Figure 5. Reactive power compensation of motor with parallel-connected capacitor. Group compensation can also be performed with multiple motors connected in parallel. 

What To Look for in a DC-Link and Reactive Power Capacitor

Ultimately, the choice of capacitor used in DC-link and reactive power applications depends upon the capacitance density, rated voltage, and maximum ripple current required for the application. These are the primary capacitor parameters to consider for the application, with secondary consideration given to lifetime, ESR, cost, and size. All parameters are important when deciding on a capacitor, but it is essential to first establish the necessary level of capacitance and working voltage. A high ESR will eventually lead to more system loss in the form of heat and ripple current since the capacitor will not be able to sink, or source, the required current. Electrolytic capacitors are a common choice for many of these applications due to their high work voltage, capacitance density, and cost-effectiveness. However, they can come with lifetime considerations and are often the reason why a system might fail prematurely. These capacitors leak electrolytes when exposed to high temperatures, which leads to a decrease in capacitance and an increase in ESR. Electrolytic capacitors' operating lifetimes are generally specified from 1,000 to 10,000 hours at a temperature of either 85°C or 105°C. YMIN capacitors can function at the maximum end of this range, with capacitors that last from 6,000 hours to 10,000 hours at 105°C. These capabilities make them high-reliability electrolytic capacitors with stable operation in harsh environments, which are essential factors for long-term, uninterrupted energy storage applications. 

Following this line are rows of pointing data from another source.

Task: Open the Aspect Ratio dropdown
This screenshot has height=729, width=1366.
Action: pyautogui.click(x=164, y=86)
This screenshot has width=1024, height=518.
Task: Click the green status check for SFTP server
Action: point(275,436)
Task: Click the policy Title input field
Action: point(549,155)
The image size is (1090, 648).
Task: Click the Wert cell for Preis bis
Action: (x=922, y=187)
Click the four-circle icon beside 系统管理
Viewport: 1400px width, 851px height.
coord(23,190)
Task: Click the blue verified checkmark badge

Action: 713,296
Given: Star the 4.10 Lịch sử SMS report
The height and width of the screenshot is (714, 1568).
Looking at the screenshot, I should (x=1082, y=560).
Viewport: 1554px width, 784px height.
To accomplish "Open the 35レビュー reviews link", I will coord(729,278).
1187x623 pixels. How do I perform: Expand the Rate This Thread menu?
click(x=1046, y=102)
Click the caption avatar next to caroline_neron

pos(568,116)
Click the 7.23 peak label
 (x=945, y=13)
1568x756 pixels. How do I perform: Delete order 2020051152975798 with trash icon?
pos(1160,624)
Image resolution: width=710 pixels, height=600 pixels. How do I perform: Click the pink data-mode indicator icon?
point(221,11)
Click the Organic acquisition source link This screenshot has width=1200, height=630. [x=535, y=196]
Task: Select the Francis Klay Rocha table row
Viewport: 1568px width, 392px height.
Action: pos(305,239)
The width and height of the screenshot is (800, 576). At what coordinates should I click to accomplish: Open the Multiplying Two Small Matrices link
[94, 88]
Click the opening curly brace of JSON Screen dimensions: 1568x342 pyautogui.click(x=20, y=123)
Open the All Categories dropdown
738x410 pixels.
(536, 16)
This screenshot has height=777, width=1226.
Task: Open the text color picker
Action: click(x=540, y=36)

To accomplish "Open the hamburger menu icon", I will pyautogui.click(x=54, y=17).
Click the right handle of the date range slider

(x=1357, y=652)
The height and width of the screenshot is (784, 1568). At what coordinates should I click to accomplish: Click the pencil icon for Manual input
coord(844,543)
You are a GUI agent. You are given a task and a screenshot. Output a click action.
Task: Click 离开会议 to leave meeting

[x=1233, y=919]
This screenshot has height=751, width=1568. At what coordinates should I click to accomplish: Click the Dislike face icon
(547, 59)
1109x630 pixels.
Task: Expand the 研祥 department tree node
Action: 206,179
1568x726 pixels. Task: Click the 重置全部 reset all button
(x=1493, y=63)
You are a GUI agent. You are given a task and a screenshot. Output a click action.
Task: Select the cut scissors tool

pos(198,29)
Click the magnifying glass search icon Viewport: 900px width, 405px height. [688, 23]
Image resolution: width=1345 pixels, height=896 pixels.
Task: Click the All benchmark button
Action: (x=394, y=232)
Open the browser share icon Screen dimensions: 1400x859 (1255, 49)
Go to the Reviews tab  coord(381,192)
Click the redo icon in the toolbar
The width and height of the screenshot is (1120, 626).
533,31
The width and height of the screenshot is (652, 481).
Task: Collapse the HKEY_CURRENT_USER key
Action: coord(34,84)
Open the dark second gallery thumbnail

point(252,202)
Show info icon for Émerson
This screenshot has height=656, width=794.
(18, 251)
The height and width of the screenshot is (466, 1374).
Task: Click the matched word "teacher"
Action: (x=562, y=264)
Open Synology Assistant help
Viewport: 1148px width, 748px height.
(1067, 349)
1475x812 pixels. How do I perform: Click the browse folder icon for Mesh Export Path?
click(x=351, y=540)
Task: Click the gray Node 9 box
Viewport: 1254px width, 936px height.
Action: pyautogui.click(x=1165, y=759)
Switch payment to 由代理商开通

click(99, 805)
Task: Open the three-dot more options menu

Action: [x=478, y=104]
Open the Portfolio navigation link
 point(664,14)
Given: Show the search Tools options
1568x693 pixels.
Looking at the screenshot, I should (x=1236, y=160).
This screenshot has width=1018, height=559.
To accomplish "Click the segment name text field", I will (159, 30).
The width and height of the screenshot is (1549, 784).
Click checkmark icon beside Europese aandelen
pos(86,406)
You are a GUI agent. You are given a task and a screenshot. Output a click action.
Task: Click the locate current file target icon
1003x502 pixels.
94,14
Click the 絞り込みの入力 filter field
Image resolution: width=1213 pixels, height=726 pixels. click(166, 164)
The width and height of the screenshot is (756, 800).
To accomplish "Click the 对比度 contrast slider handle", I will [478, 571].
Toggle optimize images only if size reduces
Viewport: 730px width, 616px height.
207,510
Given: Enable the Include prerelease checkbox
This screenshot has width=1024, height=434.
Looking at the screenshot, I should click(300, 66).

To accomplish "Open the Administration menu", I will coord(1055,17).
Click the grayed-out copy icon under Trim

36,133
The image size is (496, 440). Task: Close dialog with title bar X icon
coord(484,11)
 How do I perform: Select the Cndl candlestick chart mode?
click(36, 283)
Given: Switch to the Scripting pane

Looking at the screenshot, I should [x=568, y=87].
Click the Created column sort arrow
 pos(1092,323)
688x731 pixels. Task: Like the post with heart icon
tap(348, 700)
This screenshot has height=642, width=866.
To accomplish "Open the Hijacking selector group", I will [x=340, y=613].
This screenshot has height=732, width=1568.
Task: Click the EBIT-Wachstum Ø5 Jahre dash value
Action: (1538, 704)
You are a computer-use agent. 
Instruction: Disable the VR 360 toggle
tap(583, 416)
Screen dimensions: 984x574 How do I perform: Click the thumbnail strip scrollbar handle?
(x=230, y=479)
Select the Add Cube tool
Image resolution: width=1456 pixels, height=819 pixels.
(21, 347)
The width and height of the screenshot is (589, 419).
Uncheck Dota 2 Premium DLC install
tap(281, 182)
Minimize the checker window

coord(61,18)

The widely accepted end-of-life criterion for these capacitors is a 20% drop in capacitance or a doubling of the ESR. For film capacitors, however, this drops to a 2% to 5% reduction in capacitance. Film capacitors have a longer lifetime with more stable capacitance, but they generally have less capacitance density. YMIN’s DC-link film capacitors (MDP) have a higher voltage transient (dv/dt) tolerance and longer life than other film capacitors on the market. These are important factors for fast-switching power circuits that leverage wide-bandgap technologies such as SiC and GaN. 

Conclusion

Power circuits in renewable energy applications, including V2G and solar/ wind installations, rely on capacitors to filter out harmonics, smooth voltage ripple, and stabilize the DC bus voltage.  This could be in the form of an input or output filter capacitor or a DC-link capacitor. Furthermore, capacitors are necessary for reactive power compensation in motor drives. 

DC-link capacitors and capacitors for reactive power compensation generally require a high capacitance density and high working voltage to effectively suppress the ripples from the inherently variable voltage produced by renewables. YMIN offers both electrolytic and film capacitors for these applications. These capacitors are manufactured for high reliability, ensuring maximum performance at high temperatures without degradation in capacitance.